If you share a house or room you will obviously have to discuss the colour scheme, furnishings, etc. with those you live with and decide on something that suits you all. But even if you have to compromise on your choice in the communal areas to keep everyone happy, somewhere within the house, flat or room will be a small area that is truly yours to do with as you wish. This may be your half of the bedroom you share, your bed, the area where you relax and listen to music, read or watch television or even a favourite armchair nestled in a corner. Whatever you see as your place, decorate it to suit you with colours and objects that complement your personality. Cushions, a throw-over rug, a lamp, framed photographs, a personalized mug or towel, etc. can work wonders. Touches such as these will create your space, an environment where you can relax, be yourself and recharge your batteries at the end of the day.

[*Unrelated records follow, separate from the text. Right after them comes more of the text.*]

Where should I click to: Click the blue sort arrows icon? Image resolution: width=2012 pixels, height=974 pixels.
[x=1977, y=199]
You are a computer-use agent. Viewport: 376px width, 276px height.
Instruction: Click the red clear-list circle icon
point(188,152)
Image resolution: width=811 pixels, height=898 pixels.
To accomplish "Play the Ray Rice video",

Teenagers are especially good at marking out and personalizing their space, which is often their bedroom or part of a bedroom. If teenagers share a bedroom it is obvious as soon as you walk into the room where one person’s space ends and the next begins without any physical boundary lines.

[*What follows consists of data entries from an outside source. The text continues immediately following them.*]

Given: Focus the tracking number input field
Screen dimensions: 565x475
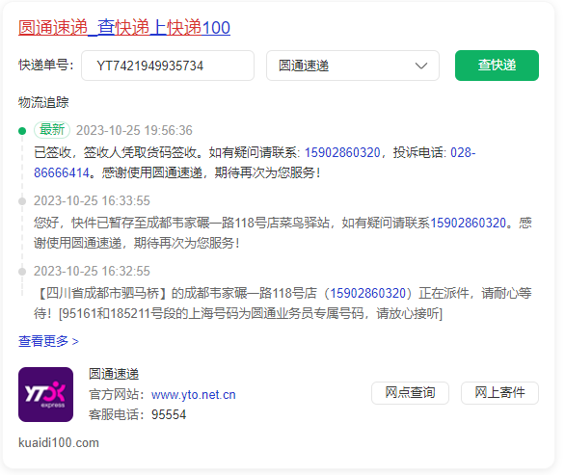Looking at the screenshot, I should coord(168,66).
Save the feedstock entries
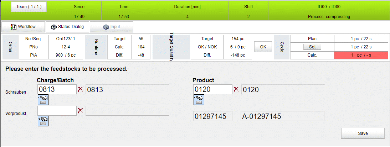Image resolution: width=390 pixels, height=147 pixels. 363,133
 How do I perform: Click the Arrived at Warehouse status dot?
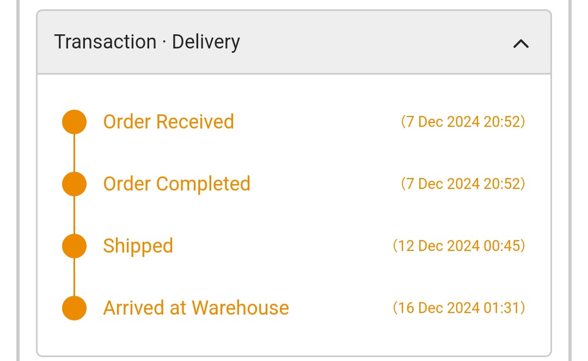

When teenagers come into care they often arrive with all their personal possessions in one suitcase, but within hours he or she will have claimed their bedroom (or part of the bedroom if they share) with posters and pictures on the walls, photographs, books, DVDs, Nintendo games on the shelves and soft toys and clothes arranged or strewn around the room. It can look quite a mess to the untrained eye, but care workers know how important it is for the young person to mark out and personalize their territory so that they have a place to call home.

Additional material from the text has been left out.